La nostalgia no es necesariamente un signo de vejez, puede ser un disfrute de personas y situaciones con quienes vivimos en el pasado, que han cambiado o que ya no están. La nostalgia se relaciona con cosas buenas. Nadie extraña las malas experiencias. Rescatar los buenos momentos a través de memorias o de nuestro archivo fotográfico puede ser entretenido y constituir un legado para quienes estuvieron cerca.

Lo que sucede en el macrocosmos en México, en Ucrania o el Medio Oriente aparece cada día más distante de nuestra cotidianeidad. Usualmente, ya no nos toca decidir ni operar y nuestras opiniones son menos tomadas en cuenta. El mundo cambia y existen brechas generacionales. Sin embargo, en el microcosmos nuestra vida puede ser muy rica. Siempre habrá algo que podemos hacer por nuestros congéneres, desde leerles cuentos a los niños hasta participar en voluntariados. Me parece muy importante encontramos actividades que además de entretenernos, nos hagan sentir útiles.

La socialización es fundamental en esta etapa de nuestra vida. Y no solo con las dos o tres personas que conforman nuestro círculo cotidiano más cercano, sino con quienes están en circunstancias similares, que tendrán el tiempo y con quienes tendremos temas de conversación en común. Sin embargo, no hay nada mejor para revitalizarse que la convivencia con niños y jóvenes. A la mayoría les podemos parecer un poco aburridos, pero hay formas de convivencia como las excursiones o los juegos de mesa que les gustan casi a todos.

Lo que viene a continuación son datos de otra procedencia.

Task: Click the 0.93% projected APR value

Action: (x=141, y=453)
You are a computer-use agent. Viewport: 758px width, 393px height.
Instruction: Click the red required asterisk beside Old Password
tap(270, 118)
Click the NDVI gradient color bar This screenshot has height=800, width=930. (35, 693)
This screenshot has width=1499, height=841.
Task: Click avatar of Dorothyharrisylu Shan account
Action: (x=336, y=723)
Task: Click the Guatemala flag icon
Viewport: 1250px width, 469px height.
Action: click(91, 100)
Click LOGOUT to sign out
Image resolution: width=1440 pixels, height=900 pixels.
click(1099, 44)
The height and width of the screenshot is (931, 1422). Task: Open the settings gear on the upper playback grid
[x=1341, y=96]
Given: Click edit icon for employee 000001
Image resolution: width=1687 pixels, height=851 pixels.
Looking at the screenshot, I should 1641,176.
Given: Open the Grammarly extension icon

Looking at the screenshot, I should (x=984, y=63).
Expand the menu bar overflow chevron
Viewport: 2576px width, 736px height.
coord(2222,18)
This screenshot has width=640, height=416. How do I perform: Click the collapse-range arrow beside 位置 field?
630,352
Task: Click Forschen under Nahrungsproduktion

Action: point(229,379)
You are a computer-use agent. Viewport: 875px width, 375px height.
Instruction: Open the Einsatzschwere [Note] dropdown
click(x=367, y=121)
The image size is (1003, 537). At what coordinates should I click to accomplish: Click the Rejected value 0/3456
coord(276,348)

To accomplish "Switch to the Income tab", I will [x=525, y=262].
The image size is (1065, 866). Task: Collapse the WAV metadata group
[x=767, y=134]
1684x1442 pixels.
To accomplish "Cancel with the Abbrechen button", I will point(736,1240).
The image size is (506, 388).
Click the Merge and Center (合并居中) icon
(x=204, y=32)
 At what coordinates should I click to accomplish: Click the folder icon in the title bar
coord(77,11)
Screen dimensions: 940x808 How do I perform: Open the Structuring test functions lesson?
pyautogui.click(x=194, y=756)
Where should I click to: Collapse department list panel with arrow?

Un último descubrimiento es que, a partir de los 70 años, uno no debe vivir del pasado, pero tampoco para el futuro, debemos vivir para el presente. Cada día debe ser un reto para mantener la armonía, con nosotros mismos y con nuestro entorno, disfrutar todo lo disfrutable y servir a los demás en la medida de nuestros alcances. A quienes hayan tenido la paciencia de leer este artículo, les deseo un magnífico 2026, sin importar la edad que tengan.